The program should define a function named multiplex
which, for given number, calculates product of all its
digits and continues until reduced to single digit. For example
1937 => 1*9*3*7 = 189
189 => 1*8*9 = 72
72 => 7*2 = 14
14 => 1*4 = 4
More formally: your code should contain something like:
(define (multiplex n)
...
...)
Which, when called, prints number n
and then all consecutive digit products, including the last single-digit
result, separated with spaces, e.g.
1937 189 72 14 4
Your code could define other functions (e.g. for calculating product of digits), but it shouldn't either print anything on itself, or read from console, or enter endless loop. E.g. if you have few lines below the function definition(s) to test this function - don't submit these test lines (or comment them with semicolon) e.g. you may submit something like this:
(define (digit-product n) ...)
(define (multiplex n) ...)
; (multiplex 1937)
; (newline)
Note the last two lines (which obviously are for testing) are commented - otherwise checker will be confused by extra garbage in the output.
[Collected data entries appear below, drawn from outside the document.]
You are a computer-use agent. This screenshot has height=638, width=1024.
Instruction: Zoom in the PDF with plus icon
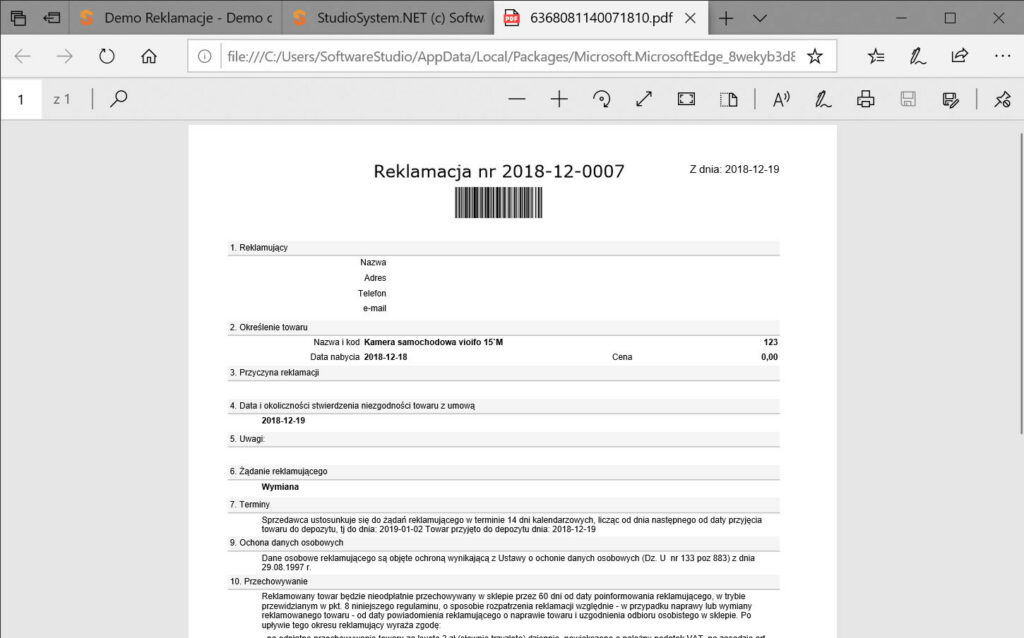pos(559,99)
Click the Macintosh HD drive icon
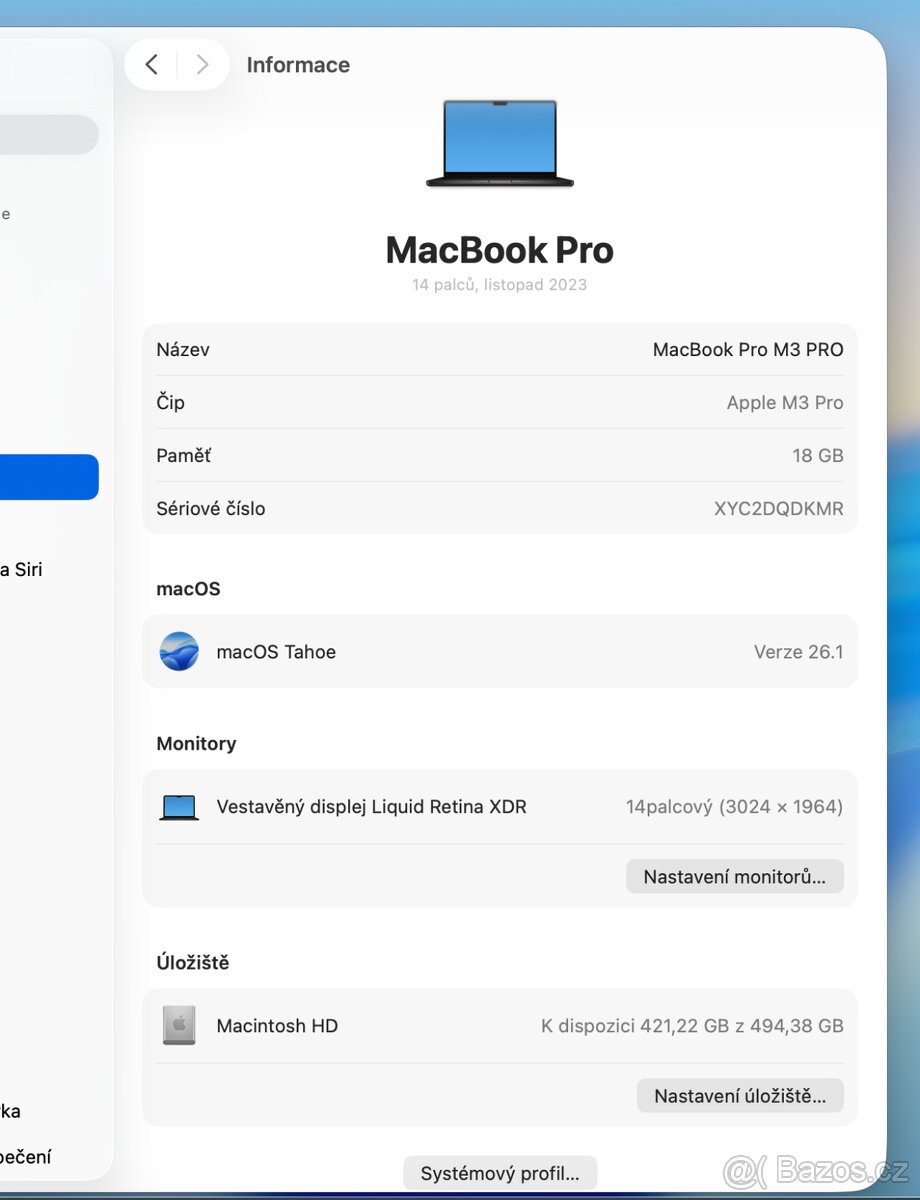Image resolution: width=920 pixels, height=1200 pixels. coord(178,1025)
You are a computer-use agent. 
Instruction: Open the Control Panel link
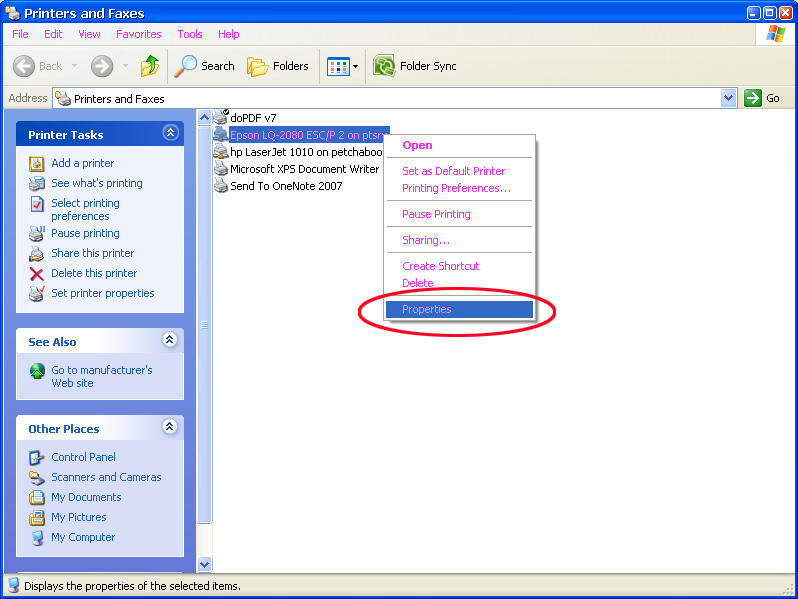[x=83, y=457]
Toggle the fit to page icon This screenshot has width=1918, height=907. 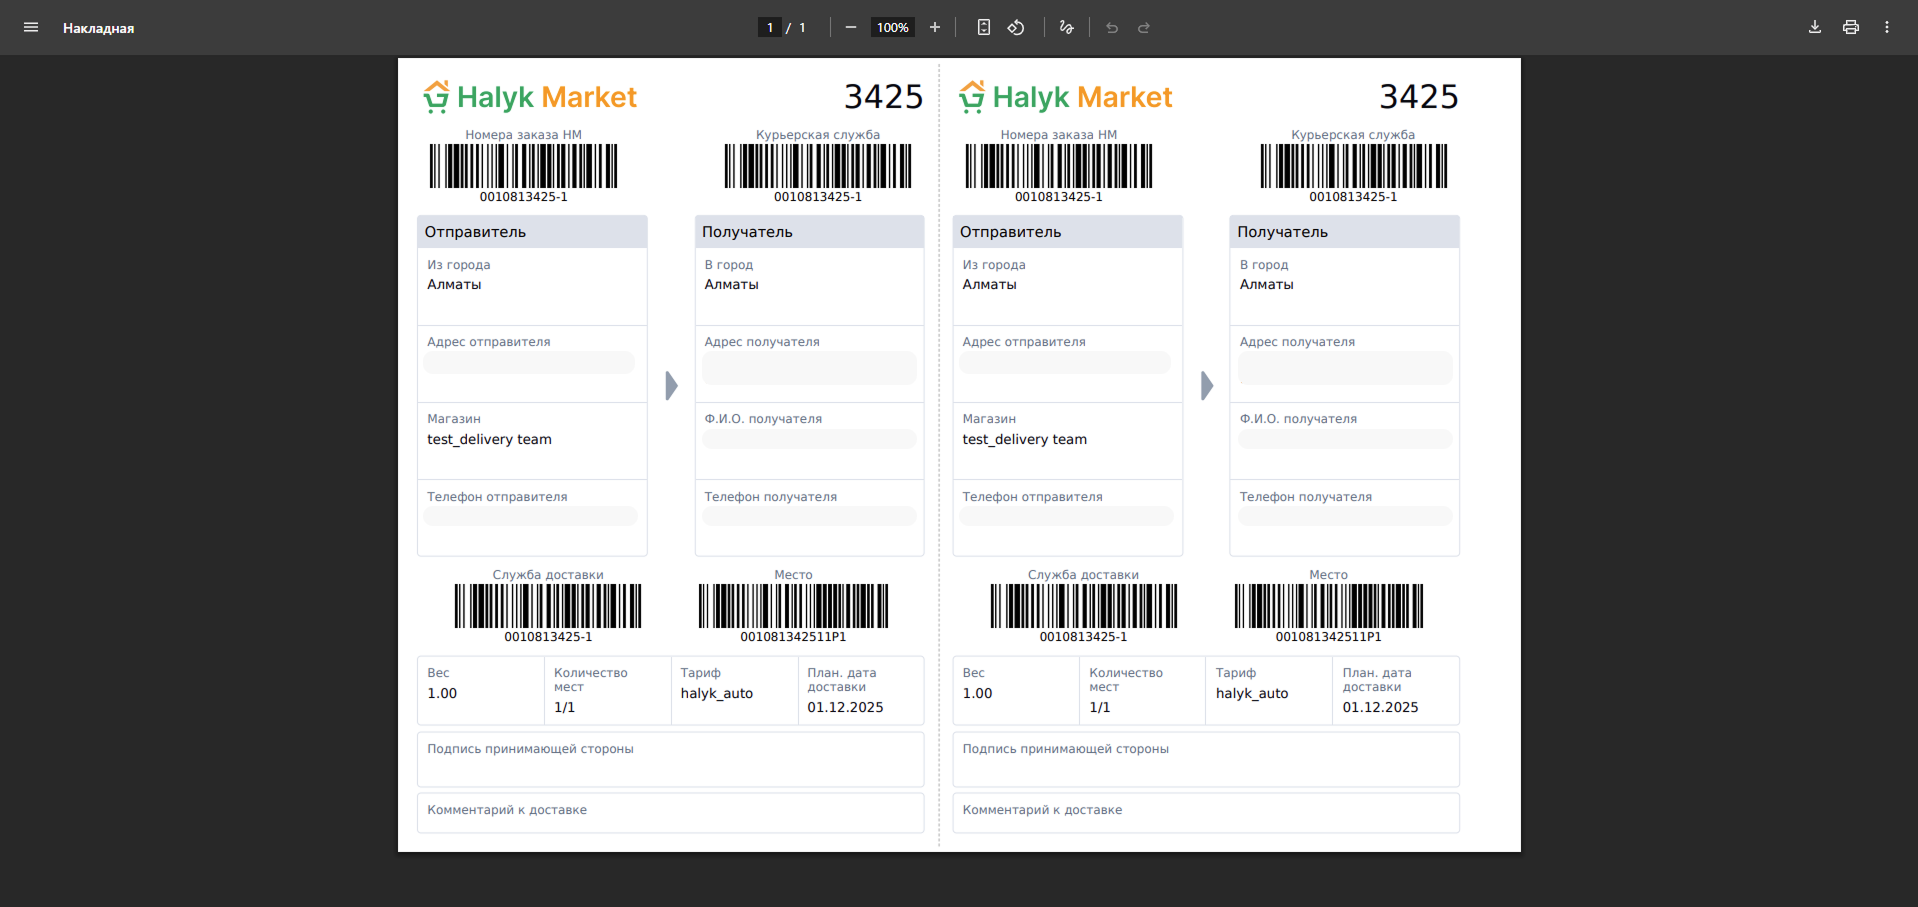pyautogui.click(x=983, y=27)
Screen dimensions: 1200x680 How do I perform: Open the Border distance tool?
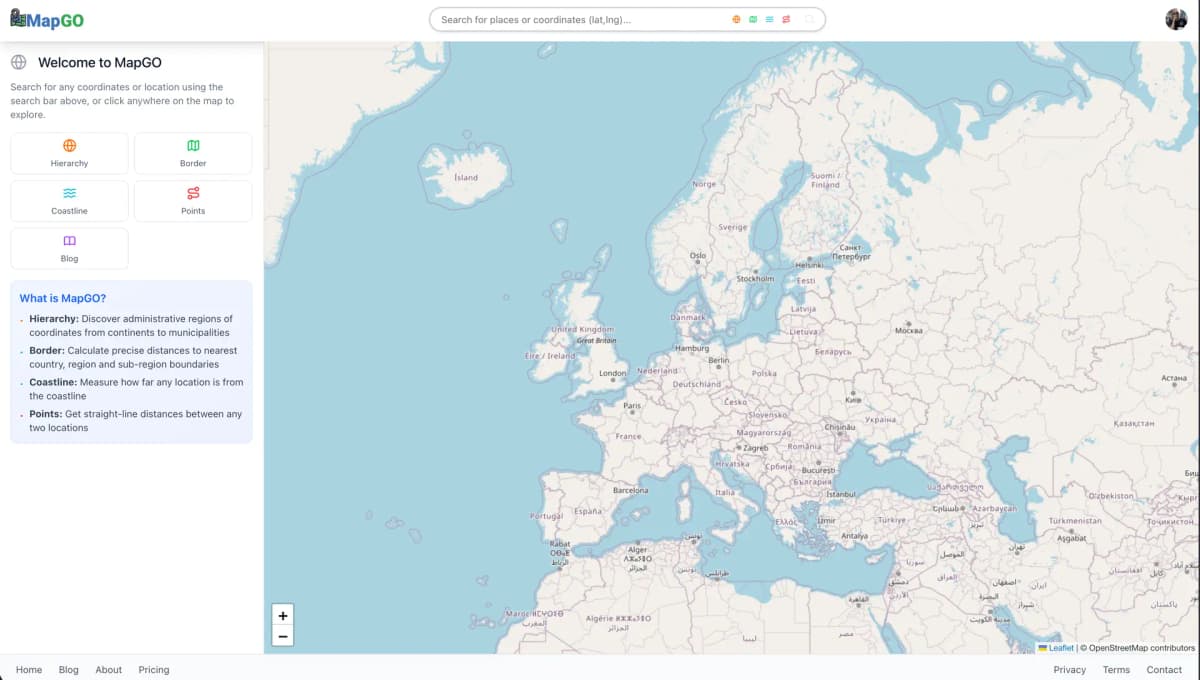(x=192, y=152)
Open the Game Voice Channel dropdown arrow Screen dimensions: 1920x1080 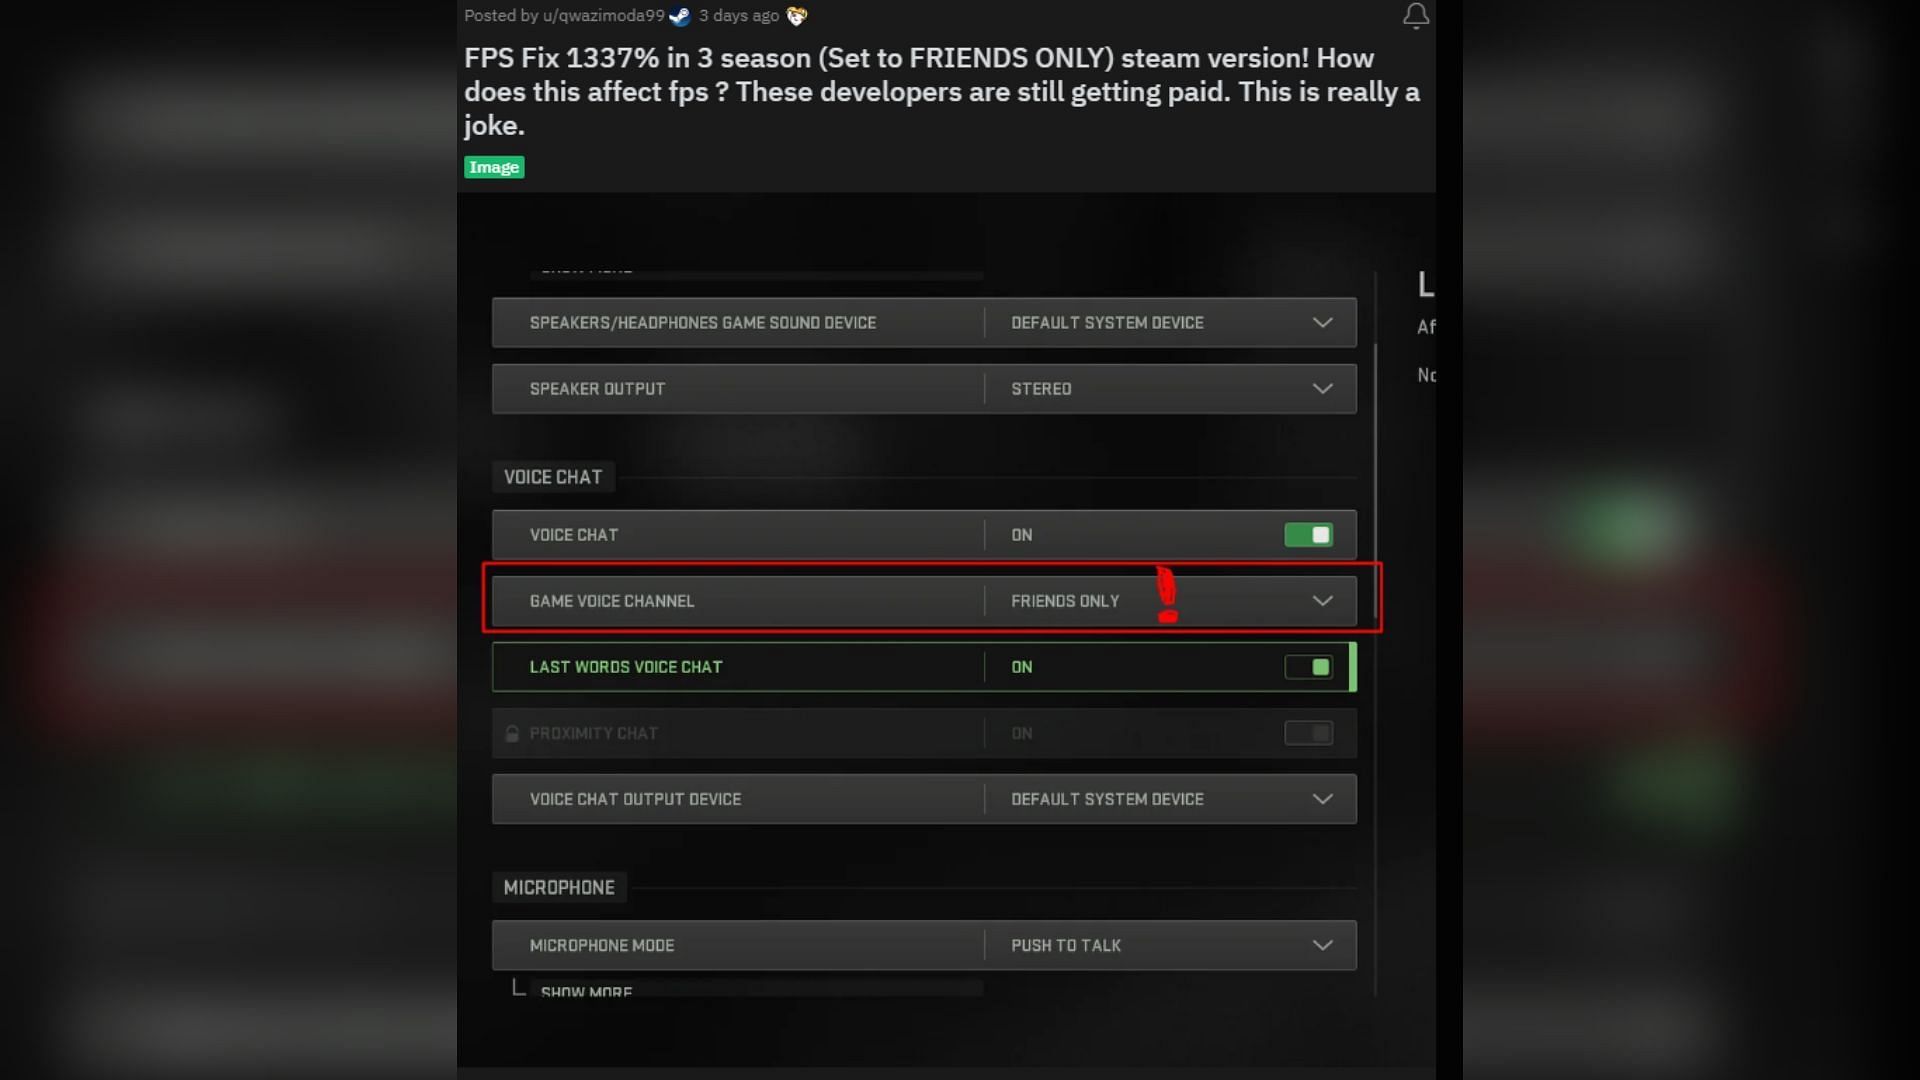point(1322,601)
Your function shouldn't "read" input - it should accept single parameter (number).
Then it should print answer in a single line. Here are few examples:
(multiplex 7)
should print just 7
(multiplex 77)
should print exactly 77 49 36 18 8
(multiplex 1937)
should print 1937 189 72 14 4
This task is checked by the code you submitted, so you needn't provide usual "answer" - and you are never supposed to know on what input data your program is tested. Instead checker would give some textual verdict if anything went wrong.
Note that (display ...)
and (write ...)
functions (which you may probably use) behave differently.